Oh, I think the vast majority of our Pennsylvania acreage falls within the Marcellus Shale fairway. Perhaps when we’re drilling this upcoming Utica, which is kind of western Venango, that may be on the feather edge of the Marcellus fairway. Holly Stewart – Howard Weil: Okay, perfect; thanks guys.

Operator

Operator

Our next question comes from the line of Andrea Sharkey with Gabelli & Company. Please proceed. Andrea Sharkey - Gabelli & Company: Hi, good morning. So correct me if I’m wrong, because I might be, but did your CAPEX spend go up for 2012 for the E&P business? But your well count, I believe, stayed the same? So I was just curious what was driving that increase.

Dave Smith

Management

Our CAPEX has gone up. I guess I’m not certain what well count you’re looking at from a past disclosure that— Andrea Sharkey - Gabelli & Company: I think it was the last, and maybe it’s not the same comparison, because I think it was 115 to 140 but that included the EOG joint venture wells.

Dave Smith

Management

I know what you’re looking at, yeah. The biggest change, Andrea, is while our gross well count stayed the same, our net well count actually went up. There were more of the wells in the previous disclosure that were going to be 50/50 with EOG, and now more of those wells are 100%. Andrea Sharkey - Gabelli & Company: Okay. So are you dropping some 50/50 EOG wells?

Dave Smith

Management

Essentially what happened is we were going to drill some wells with our rig that were going to be part of the EOG joint venture program, and ultimately we’ve decided we’re not going to drill there, we’re going to drill elsewhere. So essentially we replaced some 50% wells with 100% wells. Andrea Sharkey - Gabelli & Company: Okay. And then on the Beachwood area, you said you not going to have this as a focus area anymore, because of the results from the couple of wells you had. Can you remind us where, what County that was located in?

Dave Smith

Management

That’s on the eastern edge of Elk County. I guess the way I would characterize that is we do believe we can get much better results there as we tweak the frac design and focus on exactly where we want that landing depth to be, but the reality is that we have so many places to chose from, it’s just more likely to fall further down the priority list, and we’ll focus on a place like Owl’s Nest where we’ve already de-risked it more significantly. Andrea Sharkey - Gabelli & Company: Right, that’s fair. And then I guess one more question and then I’ll turn it back. On the Utica drilling, I guess any updates on where you stand on that, and do you think that the acreage that you have that’s projected for the Utica is mainly in the dry gas portion, or do you think you have some exposure to the natural gas liquids area or the oil area?

Dave Smith

Management

We think it’s mostly the dry gas window. The well that we’ll be drilling here fairly soon is about as far west as our current acreage position extends, so it may be an opportunity to see if we have a liquids component there, but honestly I think we’re more in the dry gas window. Andrea Sharkey - Gabelli & Company: Okay great, thanks so much.

Operator

Operator

Our next question comes from the line of Stephen Maresca with Morgan Stanley. Please proceed.
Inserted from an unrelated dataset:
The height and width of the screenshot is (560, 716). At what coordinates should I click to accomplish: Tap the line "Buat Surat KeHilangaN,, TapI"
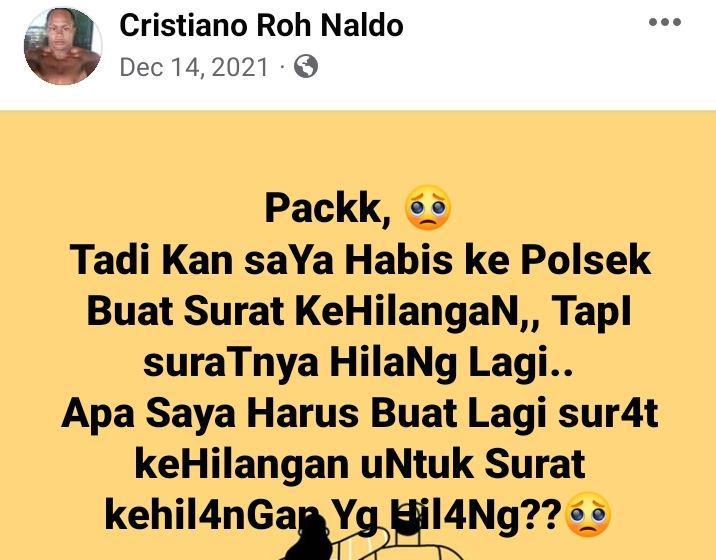tap(359, 311)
Stephen Maresca - Morgan Stanley

Analyst · Morgan Stanley. Please proceed.

Good morning everybody. I’m realizing you can’t discuss it too much, but if you’re coming out saying you’re likely not to do a JV, but you’re saying you’re also in discussions, or discussions are still continuing; how do you sort of reconcile that? Are these just more high level discussions? What makes you come out and say we’re not going to do it, but we’re still discussing it?

Dave Smith

Management

Specifically what we said is it’s likely we’re going to move forward on our own. There are a few parties we’re still talking with, but again, it’s a matter of degree. We just think at this point it’s more likely we’re going to go on our own than through a joint venture. That doesn’t foreclose the possibility of a joint venture as we move forward. That’s specifically why we used the word likely.
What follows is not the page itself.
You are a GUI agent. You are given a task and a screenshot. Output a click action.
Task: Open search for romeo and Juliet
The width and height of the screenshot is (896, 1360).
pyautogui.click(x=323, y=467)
Stephen Maresca - Morgan Stanley

Analyst · Morgan Stanley. Please proceed.

Okay. And to follow up, and I appreciate it if you can’t issue any color, but understanding you have a very high bar, do you think that not getting to an agreement with somebody was more value driven or more on the size of the acreage?

Dave Smith

Management

Well, with respect to the size of the acreage, there were diverse proposals, so it was more with respect to what we’re able to do without a joint venture relative to what we’re able to do with a joint venture. And then your question, valuation is the way I would characterize it.

Stephen Maresca - Morgan Stanley

Analyst · Morgan Stanley. Please proceed.
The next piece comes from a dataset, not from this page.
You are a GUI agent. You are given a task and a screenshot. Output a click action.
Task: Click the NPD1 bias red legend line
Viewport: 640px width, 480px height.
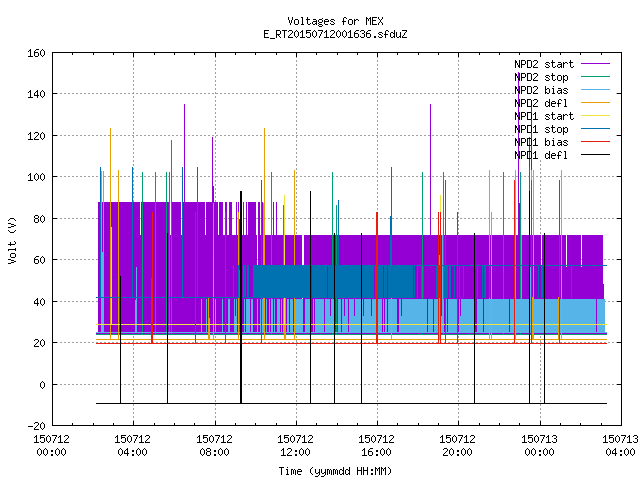(x=596, y=142)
Okay, and in terms of your CAPEX now, the guidance you gave, that was for ’12, the outspend of $300 million. Was that right?

Dave Bauer

Management

Yes.

Stephen Maresca - Morgan Stanley

Analyst · Morgan Stanley. Please proceed.

Okay, and so you feel comfortable with the debt issuance of $400 to $500 million, plugging that?

Dave Bauer

Management

Yes.

Dave Smith

Management

And Steve, just a little bit more on your question, it’s fair to say that some circumstances have changed since the start of this process, in terms of gas prices, transaction values, things of that nature. But with respect to our plans, they haven’t; I mean, with respect to our plans, we continue to have this robust growth strategy, so we haven’t changed with respect to the valuation of our assets. So I think that’s where, when we get into the relative discussion, that’s what we’re talking about. We still have this great growth plan that’s precisely what it was when we started this process, and that’s what, in large part, we’re comparing it against.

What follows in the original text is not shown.